What the task requires:
Keep to one stretch of the data below, the lines from the one with "1170x478 pixels." up to and including the one with "Task: Open the Simon Walker agent dropdown", and return that stretch exactly.

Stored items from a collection
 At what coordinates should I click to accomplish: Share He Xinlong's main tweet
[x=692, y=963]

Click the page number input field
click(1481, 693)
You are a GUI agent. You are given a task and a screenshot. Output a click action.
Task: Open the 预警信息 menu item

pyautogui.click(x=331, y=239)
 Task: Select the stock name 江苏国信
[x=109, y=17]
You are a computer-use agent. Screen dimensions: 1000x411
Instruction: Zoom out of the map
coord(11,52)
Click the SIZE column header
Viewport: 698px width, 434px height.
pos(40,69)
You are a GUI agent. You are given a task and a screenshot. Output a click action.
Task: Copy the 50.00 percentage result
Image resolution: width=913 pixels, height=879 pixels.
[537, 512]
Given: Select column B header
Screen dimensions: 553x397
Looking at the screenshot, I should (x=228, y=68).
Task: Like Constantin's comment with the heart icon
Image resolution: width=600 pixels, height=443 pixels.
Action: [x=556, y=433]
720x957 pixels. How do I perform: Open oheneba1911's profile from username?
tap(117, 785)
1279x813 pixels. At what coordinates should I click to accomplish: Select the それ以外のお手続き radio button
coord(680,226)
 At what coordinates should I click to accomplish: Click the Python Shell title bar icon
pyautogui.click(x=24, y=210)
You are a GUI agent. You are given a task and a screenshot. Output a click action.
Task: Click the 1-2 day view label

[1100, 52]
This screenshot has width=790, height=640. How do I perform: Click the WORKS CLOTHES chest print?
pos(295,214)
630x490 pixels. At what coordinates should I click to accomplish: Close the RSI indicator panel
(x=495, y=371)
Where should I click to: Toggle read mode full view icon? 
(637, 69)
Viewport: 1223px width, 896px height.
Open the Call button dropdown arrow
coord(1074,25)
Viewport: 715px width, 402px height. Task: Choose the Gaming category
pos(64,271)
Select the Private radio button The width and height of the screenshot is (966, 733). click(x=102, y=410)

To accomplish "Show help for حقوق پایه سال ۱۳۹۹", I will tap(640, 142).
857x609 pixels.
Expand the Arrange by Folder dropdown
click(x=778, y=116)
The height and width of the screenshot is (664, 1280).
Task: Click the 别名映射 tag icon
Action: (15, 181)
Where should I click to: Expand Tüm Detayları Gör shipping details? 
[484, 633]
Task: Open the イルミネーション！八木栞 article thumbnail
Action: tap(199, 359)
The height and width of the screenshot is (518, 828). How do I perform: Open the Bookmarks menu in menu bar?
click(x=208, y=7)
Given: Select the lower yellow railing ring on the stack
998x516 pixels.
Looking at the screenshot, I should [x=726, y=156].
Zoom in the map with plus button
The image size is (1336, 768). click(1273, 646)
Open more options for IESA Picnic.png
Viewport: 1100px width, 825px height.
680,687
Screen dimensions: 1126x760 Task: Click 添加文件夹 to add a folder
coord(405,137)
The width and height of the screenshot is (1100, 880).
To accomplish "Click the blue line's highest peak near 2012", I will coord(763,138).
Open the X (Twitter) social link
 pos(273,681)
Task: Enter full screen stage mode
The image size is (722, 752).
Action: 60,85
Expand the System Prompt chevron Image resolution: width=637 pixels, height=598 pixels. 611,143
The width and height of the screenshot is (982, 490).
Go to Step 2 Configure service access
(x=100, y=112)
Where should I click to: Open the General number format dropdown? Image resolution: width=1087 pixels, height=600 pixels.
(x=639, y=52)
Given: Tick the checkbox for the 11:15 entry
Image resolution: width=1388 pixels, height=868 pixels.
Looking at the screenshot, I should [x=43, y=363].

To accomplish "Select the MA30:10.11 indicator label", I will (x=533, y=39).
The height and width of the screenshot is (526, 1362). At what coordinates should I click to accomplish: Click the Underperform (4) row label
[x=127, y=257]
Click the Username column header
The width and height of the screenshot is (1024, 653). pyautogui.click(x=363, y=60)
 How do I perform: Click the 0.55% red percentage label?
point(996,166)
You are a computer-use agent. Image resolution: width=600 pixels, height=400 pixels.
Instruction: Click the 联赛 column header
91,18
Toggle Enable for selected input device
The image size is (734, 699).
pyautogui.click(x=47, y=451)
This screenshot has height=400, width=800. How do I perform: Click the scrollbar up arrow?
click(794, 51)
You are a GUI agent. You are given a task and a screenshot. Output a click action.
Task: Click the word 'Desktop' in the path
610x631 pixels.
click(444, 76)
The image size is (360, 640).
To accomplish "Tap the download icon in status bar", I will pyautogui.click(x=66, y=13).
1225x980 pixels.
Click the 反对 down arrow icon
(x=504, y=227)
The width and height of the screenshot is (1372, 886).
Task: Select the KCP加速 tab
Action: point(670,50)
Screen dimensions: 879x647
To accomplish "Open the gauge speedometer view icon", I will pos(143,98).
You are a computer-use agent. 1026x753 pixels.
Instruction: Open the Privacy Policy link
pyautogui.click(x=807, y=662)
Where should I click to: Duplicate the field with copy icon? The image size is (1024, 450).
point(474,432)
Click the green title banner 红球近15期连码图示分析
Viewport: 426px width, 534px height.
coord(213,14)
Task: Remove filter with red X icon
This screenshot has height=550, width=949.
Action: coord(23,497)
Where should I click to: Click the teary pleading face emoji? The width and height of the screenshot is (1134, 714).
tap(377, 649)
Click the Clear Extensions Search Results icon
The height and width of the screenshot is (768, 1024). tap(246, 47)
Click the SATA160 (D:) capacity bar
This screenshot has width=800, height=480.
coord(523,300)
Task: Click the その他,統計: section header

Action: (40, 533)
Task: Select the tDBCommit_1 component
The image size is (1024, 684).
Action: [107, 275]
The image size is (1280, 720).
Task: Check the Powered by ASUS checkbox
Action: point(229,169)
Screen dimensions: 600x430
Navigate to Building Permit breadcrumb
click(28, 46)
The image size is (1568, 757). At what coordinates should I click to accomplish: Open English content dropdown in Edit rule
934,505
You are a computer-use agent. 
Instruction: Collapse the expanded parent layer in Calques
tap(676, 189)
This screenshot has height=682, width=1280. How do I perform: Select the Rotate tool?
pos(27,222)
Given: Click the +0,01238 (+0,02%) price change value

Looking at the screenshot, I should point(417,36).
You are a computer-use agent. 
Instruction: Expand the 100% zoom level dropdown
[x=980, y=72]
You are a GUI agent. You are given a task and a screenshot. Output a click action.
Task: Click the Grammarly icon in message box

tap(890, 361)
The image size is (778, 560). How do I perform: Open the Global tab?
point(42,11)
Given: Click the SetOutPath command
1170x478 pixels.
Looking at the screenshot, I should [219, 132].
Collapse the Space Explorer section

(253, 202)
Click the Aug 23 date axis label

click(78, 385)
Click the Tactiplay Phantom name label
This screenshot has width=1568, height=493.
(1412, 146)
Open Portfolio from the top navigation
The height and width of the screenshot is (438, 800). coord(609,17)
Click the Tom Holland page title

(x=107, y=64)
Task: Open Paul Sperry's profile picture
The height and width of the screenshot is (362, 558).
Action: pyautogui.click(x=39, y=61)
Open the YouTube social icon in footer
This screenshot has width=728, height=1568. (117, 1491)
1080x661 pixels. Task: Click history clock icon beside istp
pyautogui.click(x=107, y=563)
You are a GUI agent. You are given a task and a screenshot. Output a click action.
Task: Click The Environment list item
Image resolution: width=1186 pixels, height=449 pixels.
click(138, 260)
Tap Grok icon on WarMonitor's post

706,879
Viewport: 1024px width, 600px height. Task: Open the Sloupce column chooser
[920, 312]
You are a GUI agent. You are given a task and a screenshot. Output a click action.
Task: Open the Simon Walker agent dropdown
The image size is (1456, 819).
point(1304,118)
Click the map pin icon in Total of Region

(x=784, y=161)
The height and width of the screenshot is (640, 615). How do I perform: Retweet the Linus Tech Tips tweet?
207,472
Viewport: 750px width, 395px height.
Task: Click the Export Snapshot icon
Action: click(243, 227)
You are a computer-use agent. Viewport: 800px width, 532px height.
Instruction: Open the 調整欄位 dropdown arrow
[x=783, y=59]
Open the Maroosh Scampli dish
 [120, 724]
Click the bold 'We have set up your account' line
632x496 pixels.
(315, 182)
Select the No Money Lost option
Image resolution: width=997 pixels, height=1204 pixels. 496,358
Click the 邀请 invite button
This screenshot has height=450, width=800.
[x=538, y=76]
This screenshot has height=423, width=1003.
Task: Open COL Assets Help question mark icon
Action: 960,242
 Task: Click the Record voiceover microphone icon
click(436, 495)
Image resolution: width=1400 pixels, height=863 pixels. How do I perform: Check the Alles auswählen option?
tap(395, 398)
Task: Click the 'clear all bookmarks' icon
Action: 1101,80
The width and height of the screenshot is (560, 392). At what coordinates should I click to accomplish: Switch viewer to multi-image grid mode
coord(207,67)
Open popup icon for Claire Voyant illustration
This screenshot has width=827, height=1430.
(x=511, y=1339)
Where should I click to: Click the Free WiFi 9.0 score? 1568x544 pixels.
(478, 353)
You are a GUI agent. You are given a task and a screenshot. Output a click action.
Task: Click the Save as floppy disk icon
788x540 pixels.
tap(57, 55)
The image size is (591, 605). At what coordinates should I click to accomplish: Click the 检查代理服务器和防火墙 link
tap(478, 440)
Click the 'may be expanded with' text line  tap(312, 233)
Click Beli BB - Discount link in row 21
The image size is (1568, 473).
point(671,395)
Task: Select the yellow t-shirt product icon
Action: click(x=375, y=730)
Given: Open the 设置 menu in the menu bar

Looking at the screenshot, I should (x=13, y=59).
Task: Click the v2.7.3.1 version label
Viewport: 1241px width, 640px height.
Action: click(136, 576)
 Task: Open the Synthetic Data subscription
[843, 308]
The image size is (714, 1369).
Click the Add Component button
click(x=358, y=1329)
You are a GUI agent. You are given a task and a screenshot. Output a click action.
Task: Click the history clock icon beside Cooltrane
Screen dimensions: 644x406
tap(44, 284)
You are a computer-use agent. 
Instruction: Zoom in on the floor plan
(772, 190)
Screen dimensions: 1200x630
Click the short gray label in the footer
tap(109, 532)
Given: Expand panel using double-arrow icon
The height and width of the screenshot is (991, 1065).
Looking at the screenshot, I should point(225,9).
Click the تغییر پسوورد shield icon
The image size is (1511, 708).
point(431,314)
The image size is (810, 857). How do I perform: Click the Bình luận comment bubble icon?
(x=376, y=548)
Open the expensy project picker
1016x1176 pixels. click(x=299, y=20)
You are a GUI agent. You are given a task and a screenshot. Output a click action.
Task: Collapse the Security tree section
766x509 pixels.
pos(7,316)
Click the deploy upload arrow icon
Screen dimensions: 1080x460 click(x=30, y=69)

Solved exercise:
1170x478 pixels.
Looking at the screenshot, I should [219, 132].
Collapse the Space Explorer section

(253, 202)
Click the Aug 23 date axis label

click(78, 385)
Click the Tactiplay Phantom name label
This screenshot has width=1568, height=493.
(1412, 146)
Open Portfolio from the top navigation
The height and width of the screenshot is (438, 800). coord(609,17)
Click the Tom Holland page title

(x=107, y=64)
Task: Open Paul Sperry's profile picture
The height and width of the screenshot is (362, 558).
Action: pyautogui.click(x=39, y=61)
Open the YouTube social icon in footer
This screenshot has width=728, height=1568. (117, 1491)
1080x661 pixels. Task: Click history clock icon beside istp
pyautogui.click(x=107, y=563)
You are a GUI agent. You are given a task and a screenshot. Output a click action.
Task: Click The Environment list item
Image resolution: width=1186 pixels, height=449 pixels.
click(138, 260)
Tap Grok icon on WarMonitor's post

706,879
Viewport: 1024px width, 600px height. Task: Open the Sloupce column chooser
[920, 312]
You are a GUI agent. You are given a task and a screenshot. Output a click action.
Task: Open the Simon Walker agent dropdown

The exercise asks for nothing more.